I ragazzi sono pieni di un desiderio di senso che non riescono a colmare in alcun modo. Soprattutto non riescono a farlo insieme. Così quello che riportano le forze dell’ordine dopo gli sgomberi, sono le storie dei ragazzini che si nascondono negli stabili occupati del quartiere Rogoredo. Vite bruciate in fretta.

Non tutti vengono da Milano. A Radio popolare, in febbraio, due operatori della cooperativa Lotta contro l’emarginazione sociale fanno l’elenco: Torino, Vercelli, Novara, Valtellina, Mantova, Modena, Piacenza, Pavia. E da ben più fuori: Pescara, Roma, Ancona.

Segni che lo spaccio non è finito si trovano nelle pagine di cronaca cittadina. Il 15 maggio una Volvo V-70 è inseguita dalla Radiomobile in zona Rogoredo, già fuori dai confini della città. Quando la fermano, i carabinieri trovano a bordo 107 grammi di eroina e 1.500 euro in contanti, il prezzo di 14 grammi al saldo. Era l’auto di un fornitore degli spacciatori della zona.

Ma non è tanto la droga la preoccupazione di don Mazzi. Non ci fosse quella, ci sarebbe altro, con lo stesso effetto ottundente, capace di cancellare l’esistenza: l’eroina è una risposta qualunque per questi ragazzi.

«Negli anni Ottanta mi ricordo che arrivavano qui talmente fatti da mangiare la loro merda. Era un modo per distruggersi come un altro. Ci potrebbero arrivare anche oggi».

Non c’è nemmeno lo sballo, né una dimensione collettiva e festaiola della trasgressione. È solo una ricerca individuale di qualcosa. «Temo che siano i più intelligenti quelli che rischiano di prendere questa deriva», aggiunge don Mazzi.

Le ragioni del malessere

Il prete di strada se la prende con gli smartphone, con l’abuso di connessioni e di rapporti mediati via schermo. Se la prende con la scuola, con gli spazi che negano ai ragazzi risposte. Anche rispetto al cambiamento del loro fisico: «L’adolescenza è anticipata, l’esplosione del fisico non si contiene». Ma non ci sono più spazi dove condividere questo momento. Così si aumenta il rischio devianza.

«Almeno dai 5-6 anni ci siamo resi conto di questo fenomeno, soprattutto nelle scuole medie. Ci sono ragazzi che cercano risposte e quello che trovano, a scuola, per otto ore al giorno, è la costrizione del banco, la negazione del loro spazio».

L’incapacità di leggere l’età adolescenziale è il motivo, secondo don Mazzi, per il quale oggi non sappiamo giustificarci i fenomeni di devianza tra i più giovani.

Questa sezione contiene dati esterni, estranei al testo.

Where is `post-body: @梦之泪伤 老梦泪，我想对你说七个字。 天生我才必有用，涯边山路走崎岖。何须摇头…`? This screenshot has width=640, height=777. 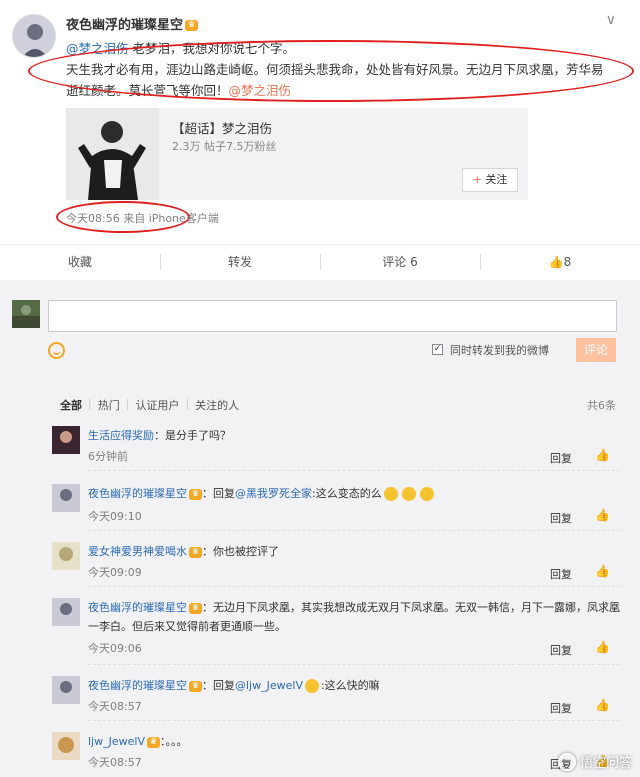
post-body: @梦之泪伤 老梦泪，我想对你说七个字。 天生我才必有用，涯边山路走崎岖。何须摇头… is located at coordinates (346, 70).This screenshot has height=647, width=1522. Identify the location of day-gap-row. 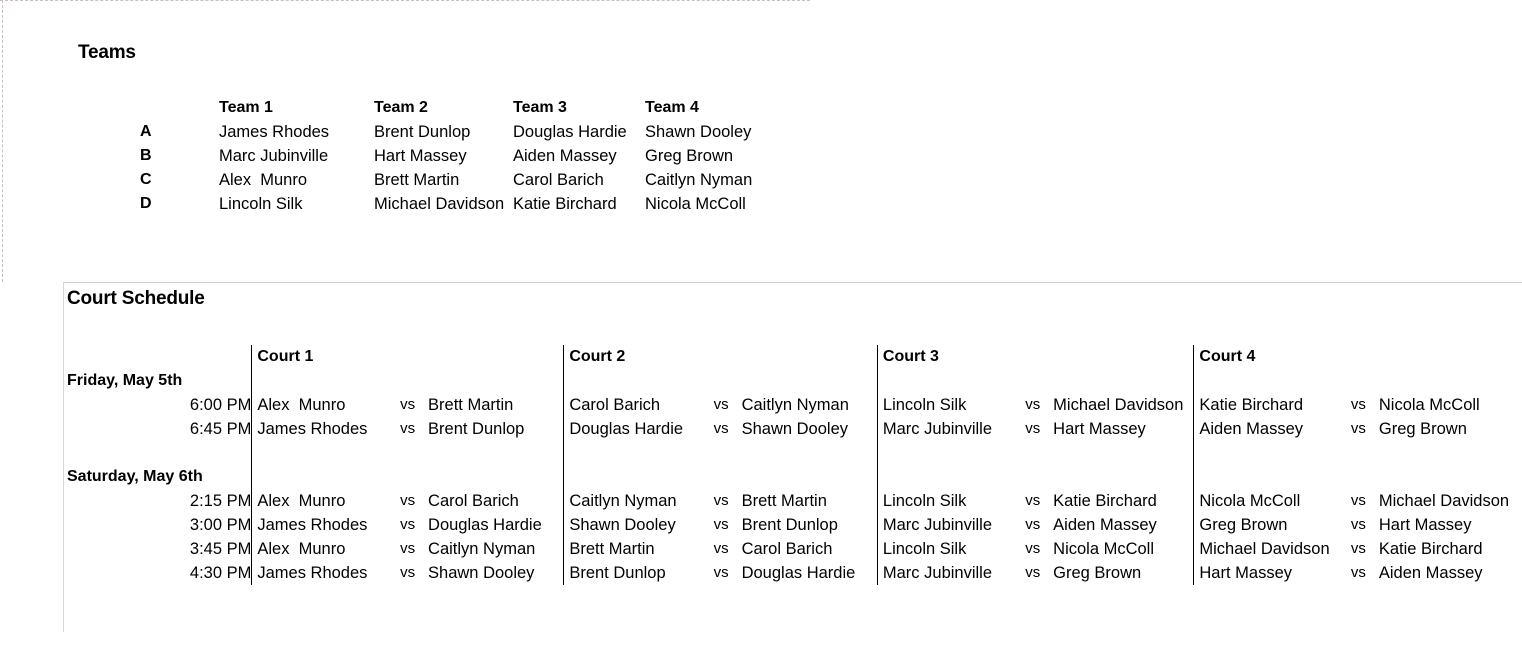
(761, 453). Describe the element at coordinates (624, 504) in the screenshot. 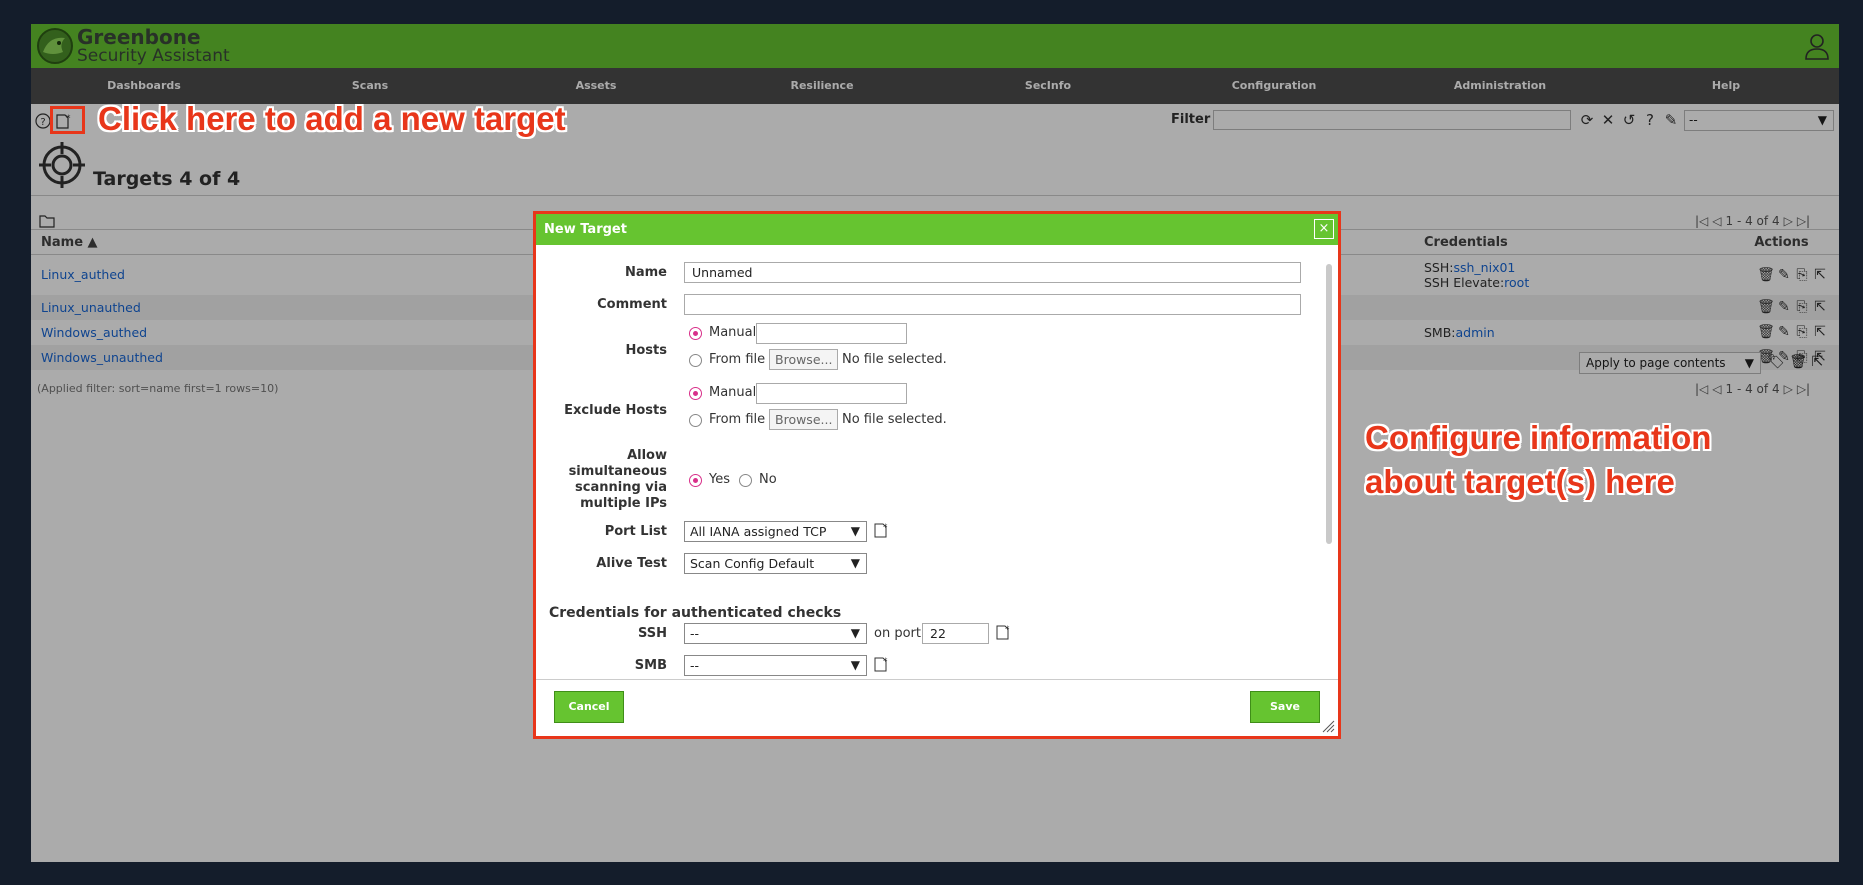

I see `allow-label-line: multiple IPs` at that location.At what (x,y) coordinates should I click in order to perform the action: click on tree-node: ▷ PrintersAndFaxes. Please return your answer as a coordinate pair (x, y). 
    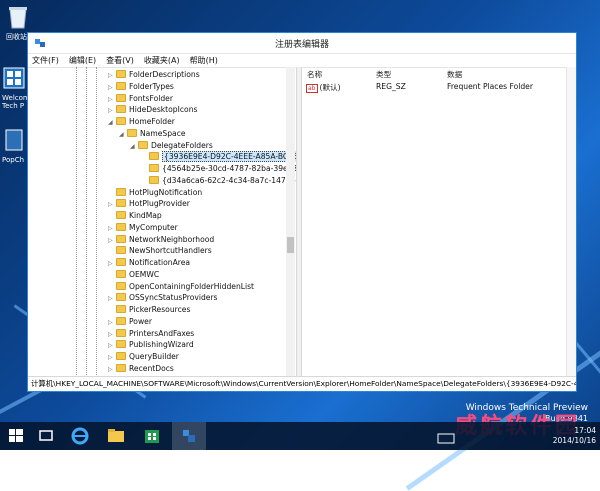
    Looking at the image, I should click on (151, 334).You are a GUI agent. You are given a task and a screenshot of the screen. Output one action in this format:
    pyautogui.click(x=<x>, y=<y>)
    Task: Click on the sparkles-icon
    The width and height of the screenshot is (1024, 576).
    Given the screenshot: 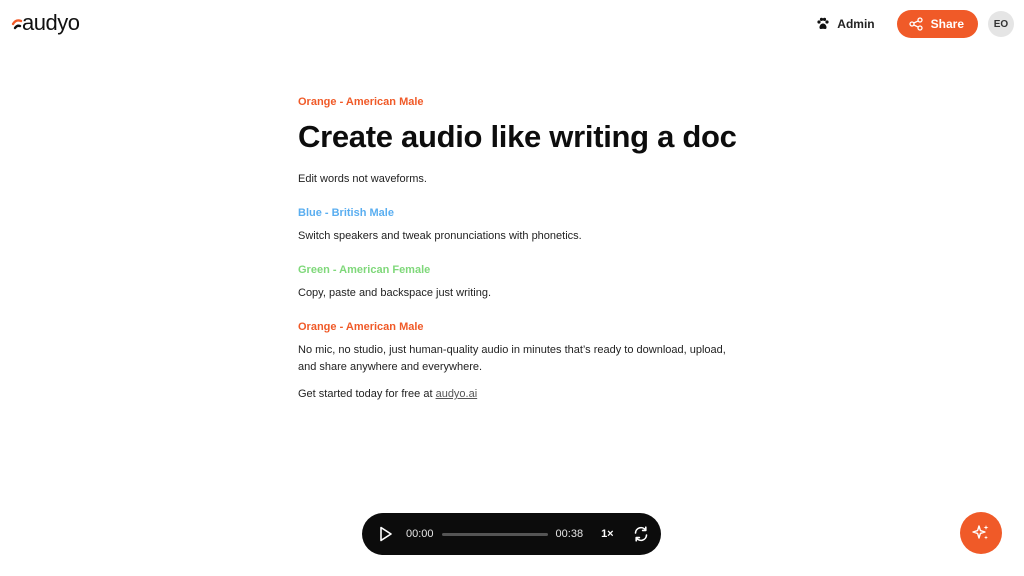 What is the action you would take?
    pyautogui.click(x=980, y=532)
    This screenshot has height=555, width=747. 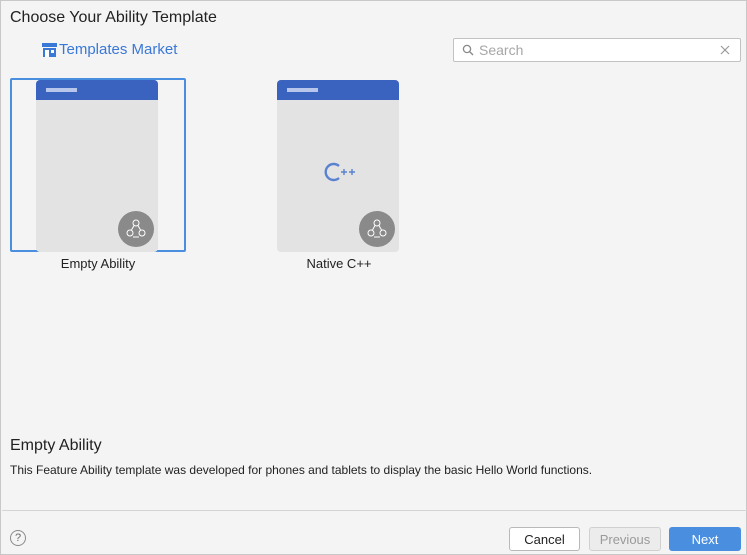 I want to click on templates-market-label: Templates Market, so click(x=118, y=50).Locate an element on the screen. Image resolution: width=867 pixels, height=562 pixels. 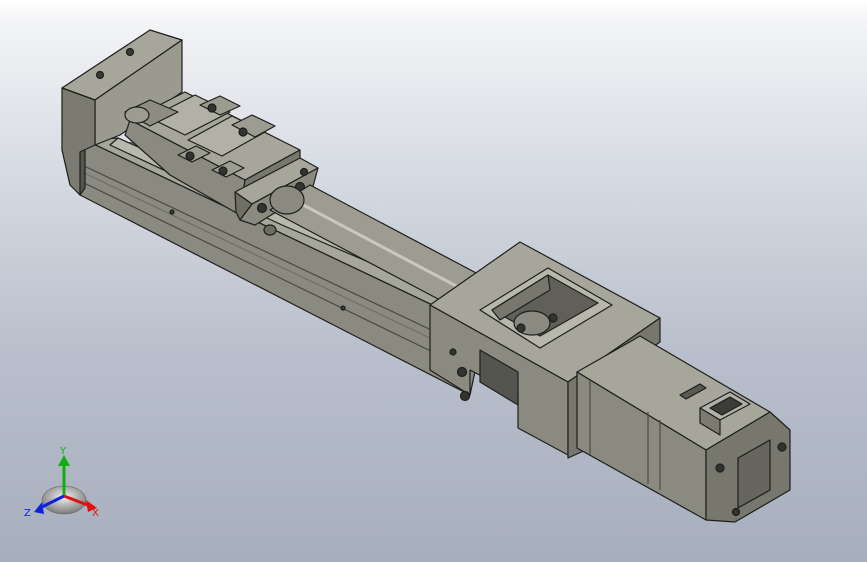
x-axis-label: X is located at coordinates (96, 514). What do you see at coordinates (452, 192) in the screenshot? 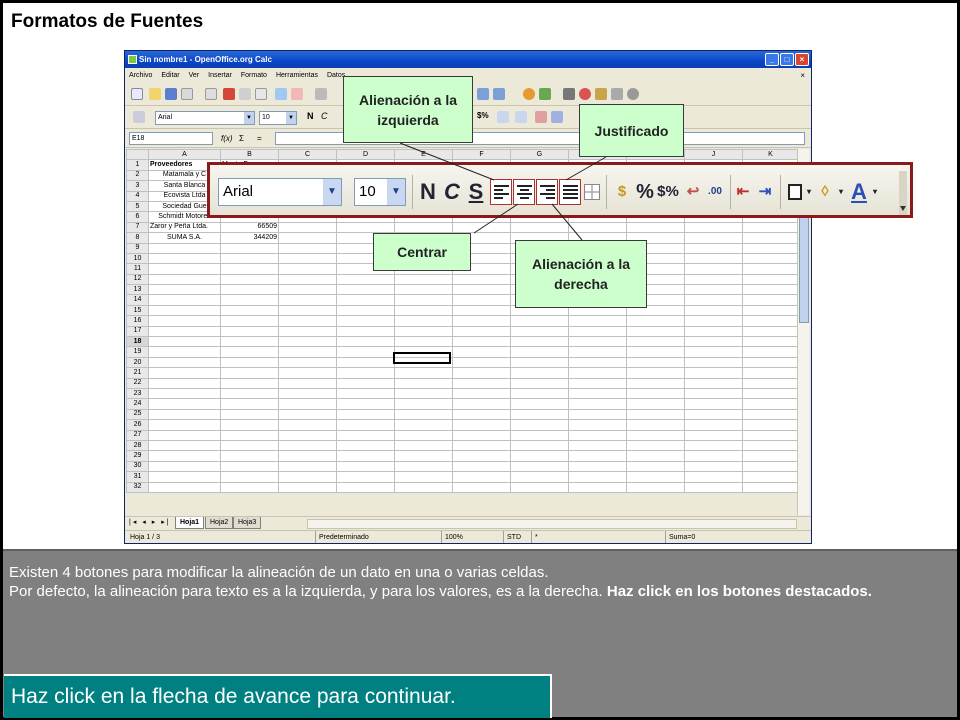
I see `italic-button: C` at bounding box center [452, 192].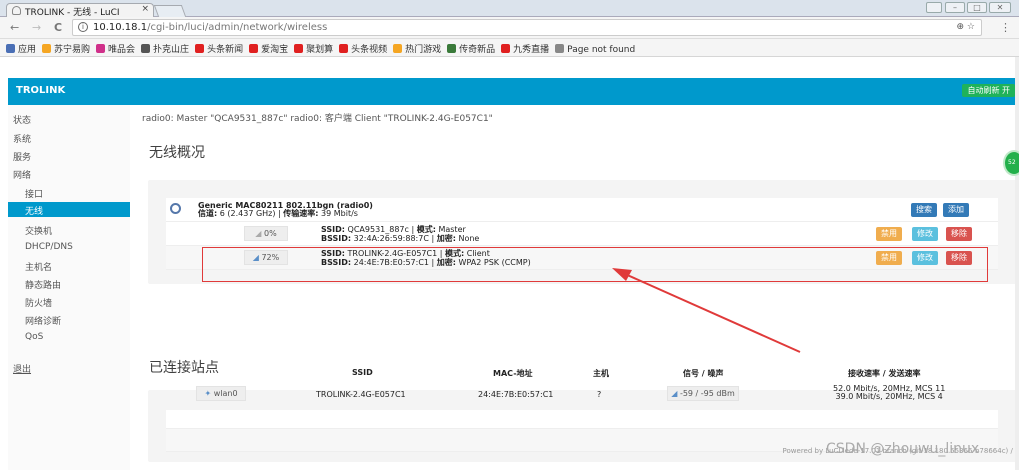 This screenshot has height=470, width=1019. Describe the element at coordinates (1011, 163) in the screenshot. I see `floating-badge: 52` at that location.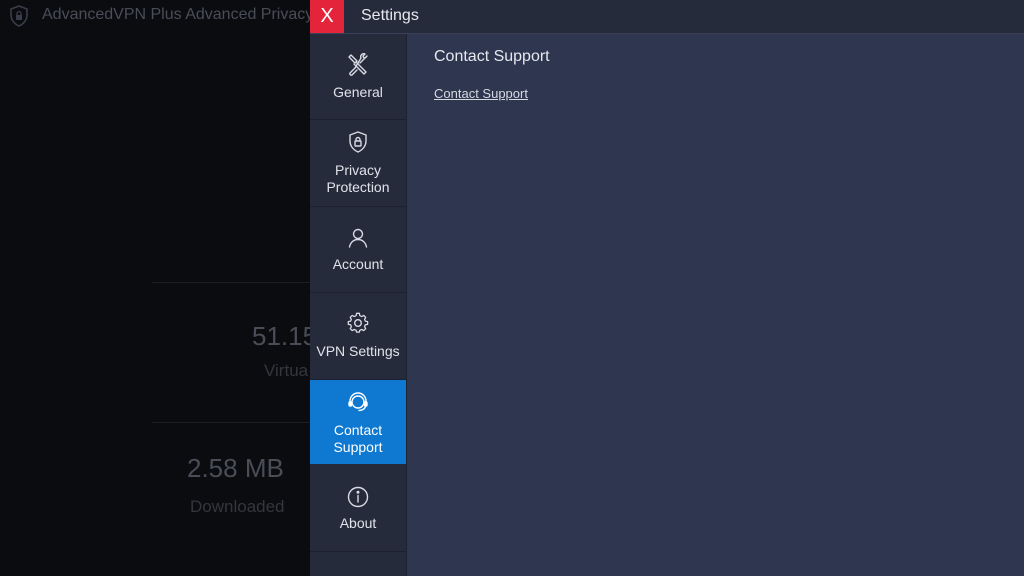 The image size is (1024, 576). I want to click on sidebar-item-contact-support: Contact Support, so click(358, 422).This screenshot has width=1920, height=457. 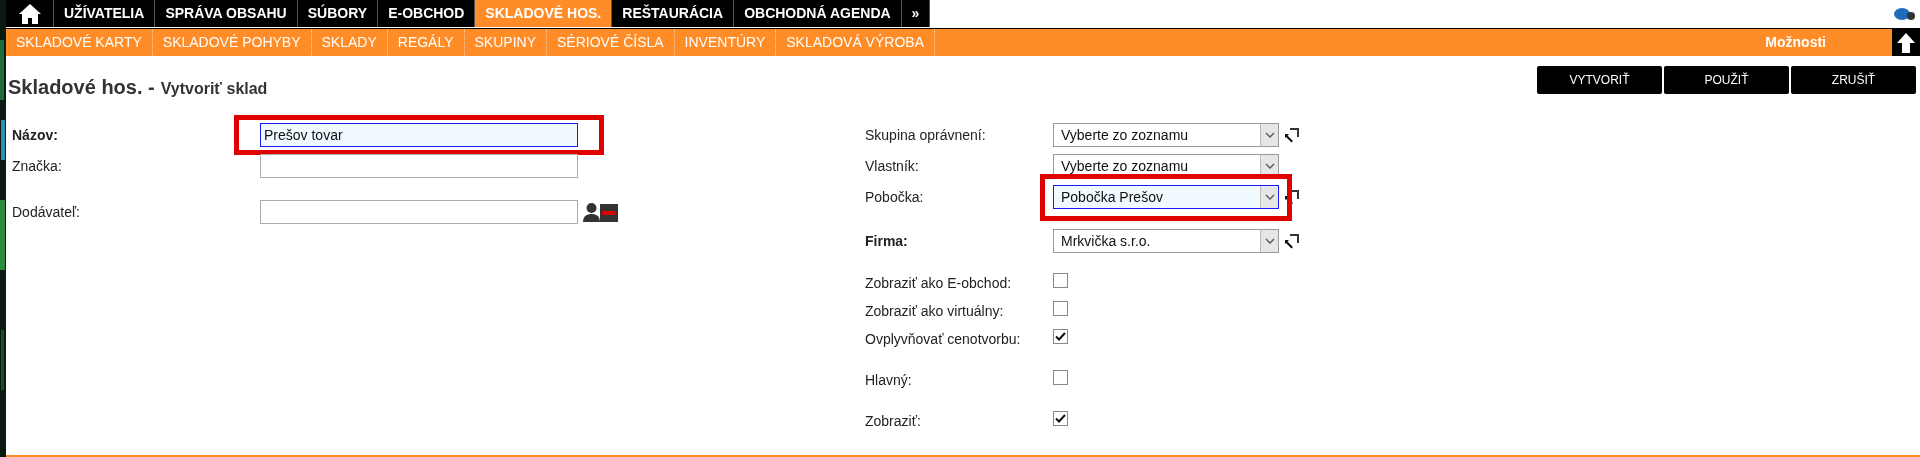 I want to click on field-label: Pobočka:, so click(x=895, y=197).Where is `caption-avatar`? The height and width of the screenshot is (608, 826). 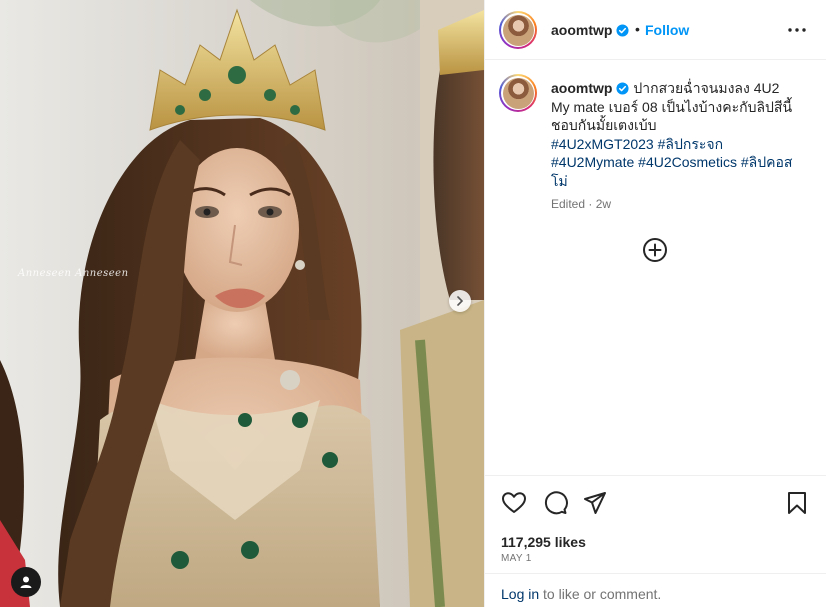
caption-avatar is located at coordinates (518, 93).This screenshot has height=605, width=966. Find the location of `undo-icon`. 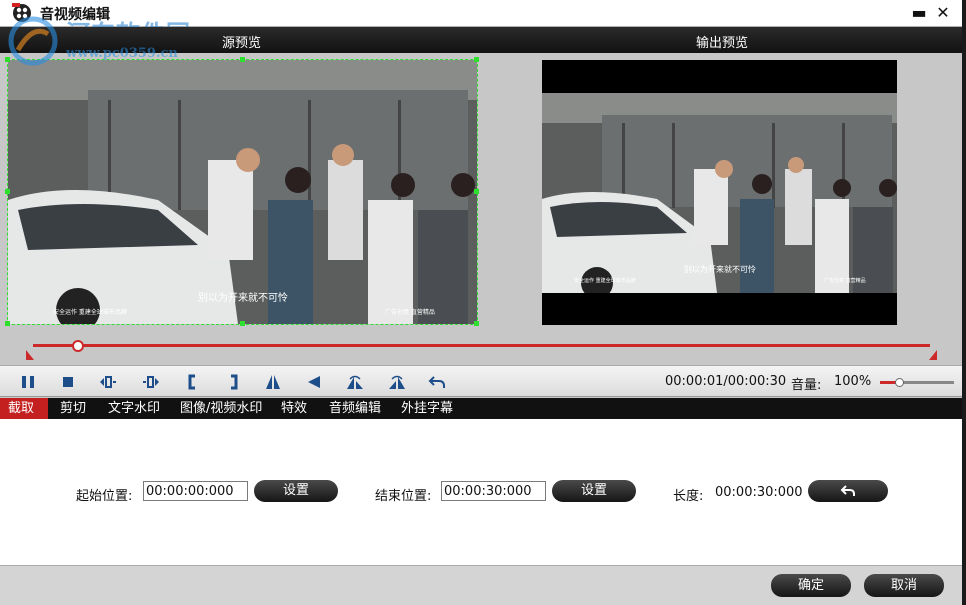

«Dobbiamo smettere di pensare che la scuola sia il luogo dove apprendere. È il luogo dove si vive! L’adolescenza è stata considerata un’età di passaggio. È stata trascurata». Queste ne sono le conseguenze.

Don Antonio Mazzi si accede: agita le mani sulla sua scrivania a Exodus. Rigorosamente senza computer o smartphone. L’argomento del disinteresse per i giovani lo infiamma. Soprattutto per il silenzio che lo circonda. E perché, come tante questioni che riguardano il disagio, vengono tradotte in risposte “di sicurezza”, piuttosto che sociali.

«Credo che per uscirne l’unica strada sia recuperare la parola, trovare cose semplici per recuperare la fiducia dei più giovani, ricominciare a ragionare con loro. Noi che pensiamo di saperne di più, in realtà siamo i più cretini di tutti».

La mente corre alla Finlandia: è del 30 maggio la notizia della nascita delle scuole senza materia, proprio dai 12 anni. Per evitare il giogo delle nozioni, dicono. Chissà se è così si riesce a rispondere anche a quelle urgenze che popolano il Boschetto di Rogoredo.